Taliban has focused all of its activities, plans, and moves on re-empowering, as it was observed in attacking Kunduz and capturing it. Actually, the Taliban has taken into diverse dispositions after the death of its leader, Mullah Omar. Some of the group’s branches are in favor of dialogue and compromise with the government while others oppose that. Those who rejected peace with the government have defected from the group and rejected the new leadership. Though some of the conventional Taliban’s officials swore allegiance to Mullah Akhtar Mansour, the Taliban’s new leader, but they did so for some specific purposes and motives. Still upholding war and dispensation, the Taliban branches which are opposing peace plans with the country’s government are resolved to re-establish their own government in Afghanistan, and they are following up activities to actualize their objective. But, there are other branches of Taliban which seek to participate in the country's power structure, coordinate with the US and establish diplomatic contacts, to depict a nationalistic and religious figure, in order to hold dialogue with the government and secure positions in it.

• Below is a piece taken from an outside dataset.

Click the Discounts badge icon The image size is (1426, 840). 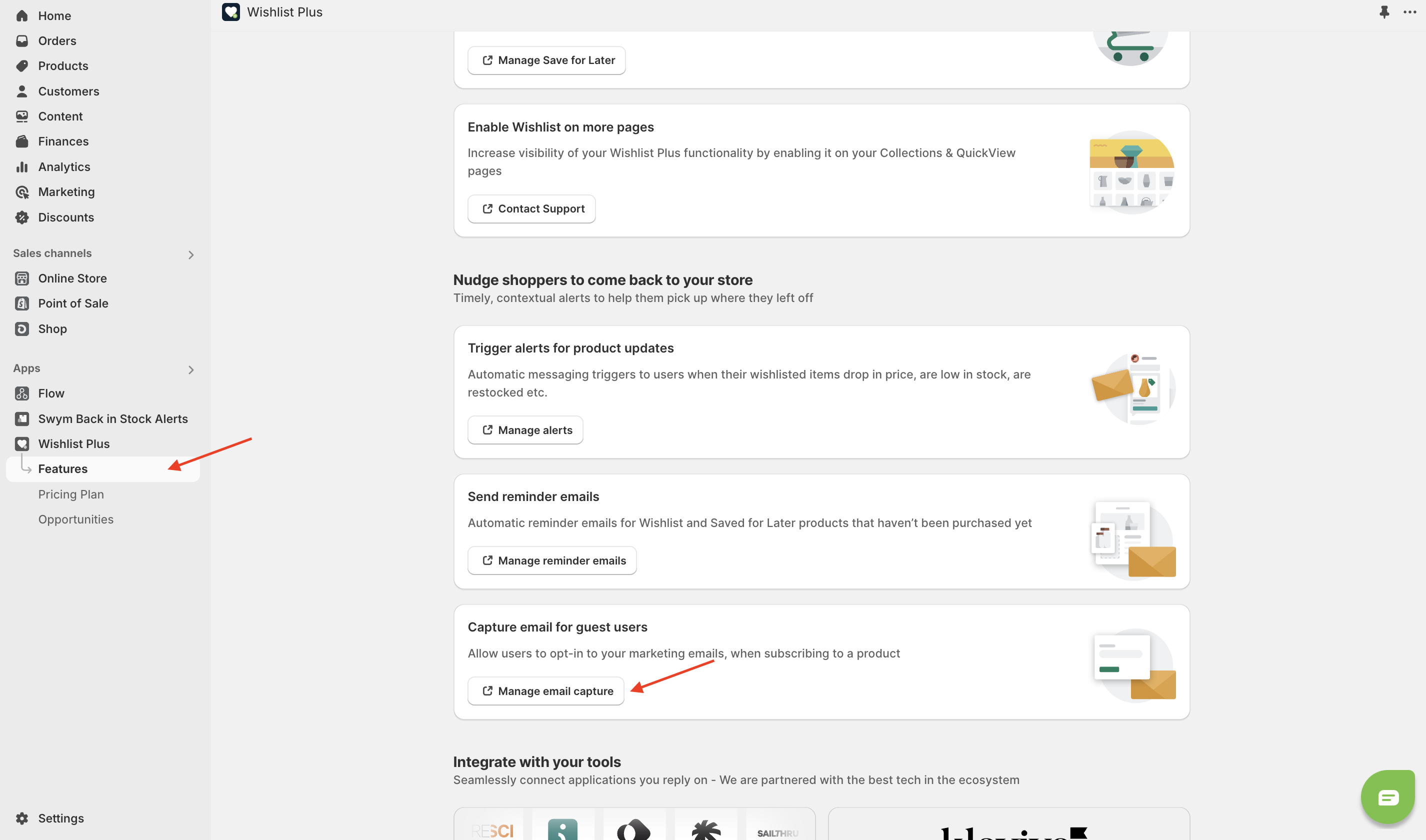click(x=22, y=218)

Senator McCain and his peers are stuck in the past century and the Cold War’s atmospheres, seeking to settle all of the world’s problems and issues using the military and financial force. This is while the President Obama’s plans to pull out forces from Iraq and Afghanistan was an attempt to cut off military expenses and to decrease the death tolls among his military personnel, which had been one of the country's troubles.
Afghanistan’s issues are multidimensional (political, cultural, economic and security), and have nothing much to do with military weapons and training. Afghanistan is facing threats and limitations beyond its borders, and it is used as a buffer or a bargaining chip by other countries. On the other side, it is internally pinned up to a tribal structure. The sectarian, primitive and non-Islamic performance of most of puppet Afghan leaders is in conflict with the popular demands, Islamic principles, rule of law and social justice. After the revelation of Mullah Omar’s death, which was kept secret for two years to save the group’s spirits and keep them uplifted, and after several months of infightings, now Taliban’ attack of Kunduz is considered as a propaganda outburst to revive its power and a declaration of existence to re-engage in conflicts.
It is obvious that Taliban, the takfiri salafis and many of the terrorist groups across the West Asia are in contact with each other. Therefore Taliban is not willing to fall behind other groups, including ISIS. If any of Taliban’s branches takes power, it would make way for the other fellow branches. Both ISIS and Taliban are in a race to get a toehold in Afghanistan, specifically its northern areas. Certainly, the origin of the above-mentioned incidents and the extremist groups in Afghanistan are external. Seeking to partition the region’s countries, the US and Britain, after Iraq and Syria, are examining the portion of Afghanistan.